Singling out the Associated Press (AP) for criticism, spokesman Brigadier General Abdul-Karim Khalaf said on Nov. 30 that a dedicated unit would monitor news coverage and even initiate legal action if journalists do not correct stories it believes to be incorrect.
"Fabricated and false news hurts and gives the Iraqis a wrong picture that the security situation is very bad, when the facts are totally different," he said.
He added that the media should consult the ministry's large public relations department staff for "real, true news."
Khalaf referred to an AP story last week describing an attack on a mosque in north-west Baghdad in which six Sunni Muslims were burnt to death.
He said the ministry said it had no records of a Captain Jamil Hussein who had been quoted in the story, and that someone dressed in the ministry's uniform may have given a false name to the reporter in exchange for money.
He also said the ministry had found no evidence of the attack or witnesses.
The ministry' was backed up by the public affairs department of the US military who demanded that the AP's story be retracted.

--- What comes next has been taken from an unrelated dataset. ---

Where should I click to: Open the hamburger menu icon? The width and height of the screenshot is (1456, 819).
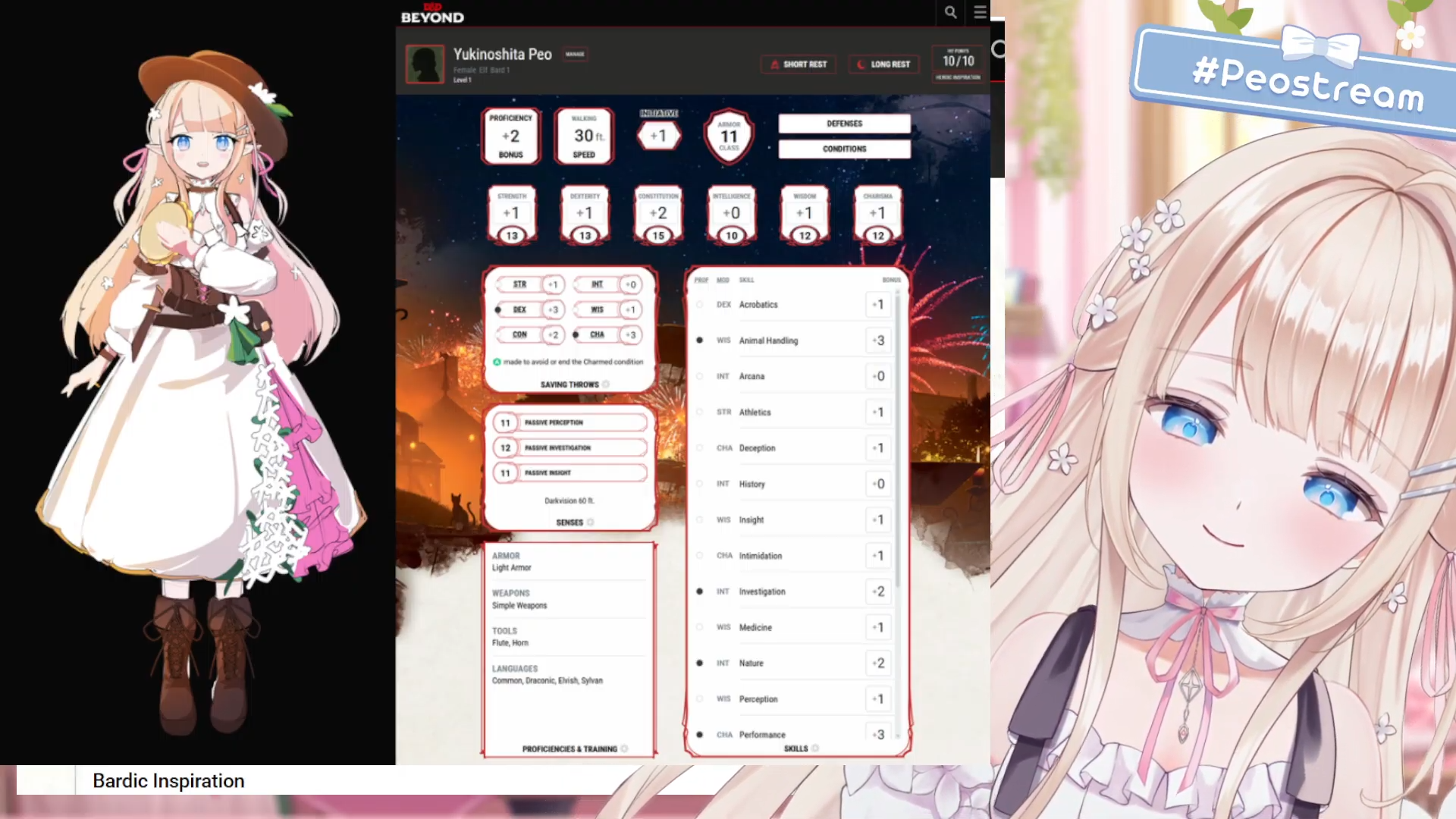pos(980,12)
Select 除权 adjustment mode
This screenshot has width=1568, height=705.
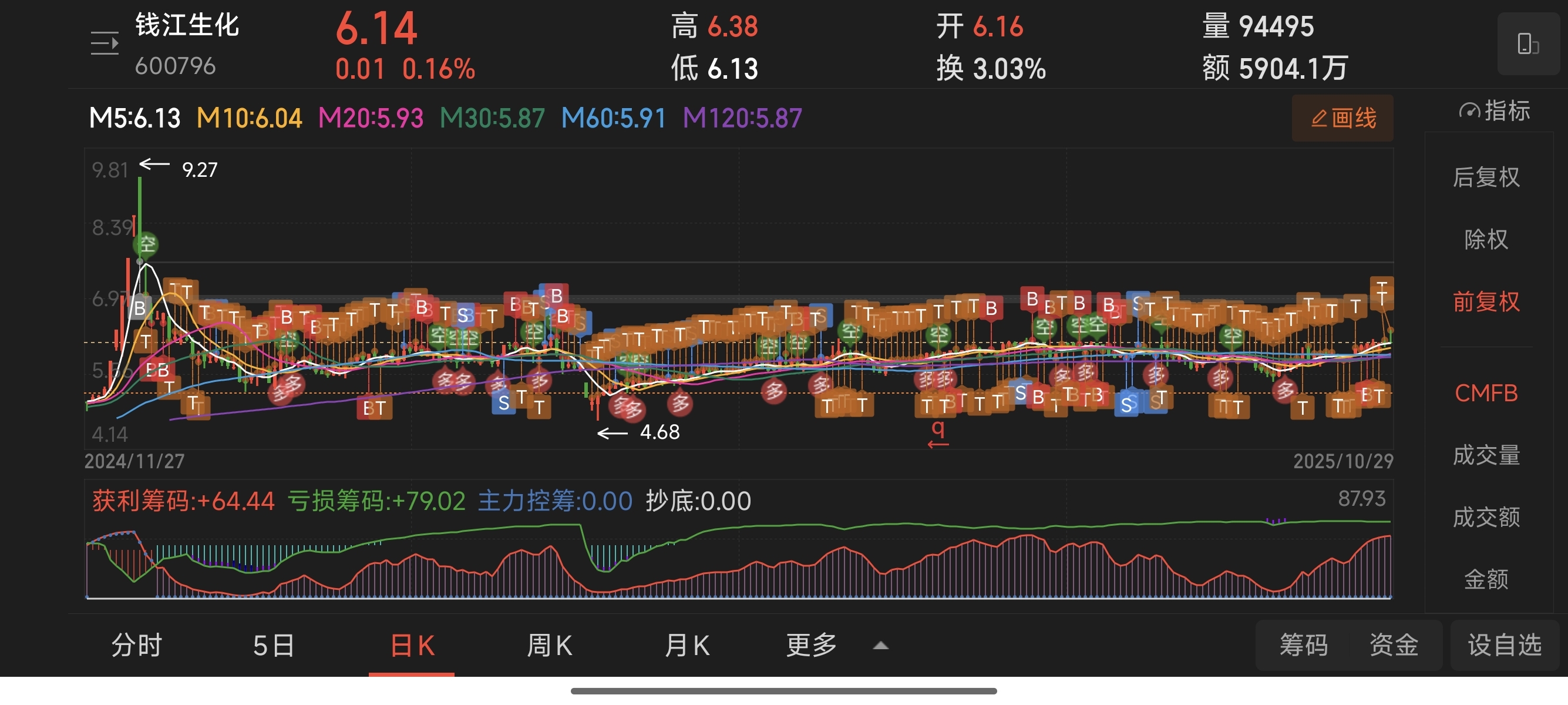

AP rejected the accusation and said it does not pay for information. In a statement, AP's executive editor Kathleen Carroll said the reporter concerned had been in regular contact with the captain for more than two years, often meeting in his police station in western Baghdad. Other witnesses to the attack had also been interviewed.
"The Iraqi spokesman said today that reporting on such atrocities 'shows that the security situation is worse than it really is.' He is speaking from a capital city where people are gunned down in their cars, dragged from their homes or blown apart in public places every single day," said Carroll.
"Good reporting relies on more than government-approved sources. We stand behind our reporting."